Gram-Schmidt orthogonalization recursively executes the following steps: \begin{equation} \boldsymbol{q}_1 = \frac{\boldsymbol{c}_1}{\Vert\boldsymbol{c}_1\Vert},\quad \boldsymbol{q}_k = \frac{\hat{\boldsymbol{q}}_k}{\Vert\hat{\boldsymbol{q}}_k\Vert},\quad\hat{\boldsymbol{q}}_k = \boldsymbol{c}_k - \sum_{i=1}^{k-1} (\boldsymbol{c}_k^{\top} \boldsymbol{q}_i)\boldsymbol{q}_i,\quad k = 2,3,\cdots,r \end{equation} The result represents \boldsymbol{C} as: \begin{equation} \boldsymbol{C} = \underbrace{\begin{pmatrix}\boldsymbol{q}_1 & \boldsymbol{q}_2 & \cdots & \boldsymbol{q}_r\end{pmatrix}}_{\boldsymbol{Q}}\underbrace{\begin{pmatrix}R_{1,1} & R_{1,2} & \cdots & R_{1,r} \\ 0 & R_{2,2} & \cdots & R_{2,r} \\ \vdots & \vdots & \ddots & \vdots \\ 0 & 0 & \cdots & R_{r,r} \\ \end{pmatrix}}_{\boldsymbol{R}} \end{equation} With \boldsymbol{q}_1,\boldsymbol{q}_2,\cdots,\boldsymbol{q}_r, the optimal approximation and error of the k-th column \boldsymbol{m}_k of matrix \boldsymbol{M} on \boldsymbol{C} are respectively: \begin{equation} \sum_{i=1}^r (\boldsymbol{m}_k^{\top} \boldsymbol{q}_i)\boldsymbol{q}_i\qquad\text{and}\qquad \left\Vert\boldsymbol{m}_k - \sum_{i=1}^r (\boldsymbol{m}_k^{\top} \boldsymbol{q}_i)\boldsymbol{q}_i\right\Vert^2 \end{equation}
Column-Pivoting QR
Of course, the above results are obtained under the premise that \boldsymbol{C} is known. How do we pick a relatively good set of r columns from \boldsymbol{M} to form \boldsymbol{C}? Column-Pivoting QR decomposition provides a reference answer.
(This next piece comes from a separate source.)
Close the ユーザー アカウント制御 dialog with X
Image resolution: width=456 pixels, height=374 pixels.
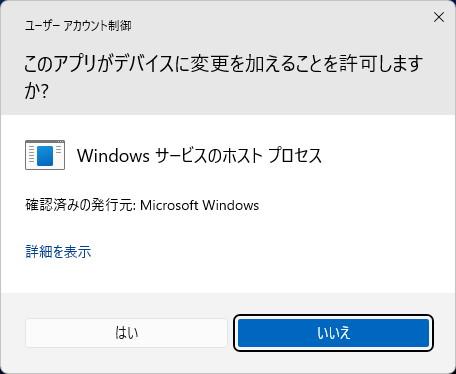(x=439, y=17)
Generally, if we were to perform Gram-Schmidt orthogonalization on
\boldsymbol{m}_1,\boldsymbol{m}_2,\cdots,\boldsymbol{m}_m,
we would do it in order, starting from \boldsymbol{m}_1, followed by \boldsymbol{m}_2, \boldsymbol{m}_3, \cdots.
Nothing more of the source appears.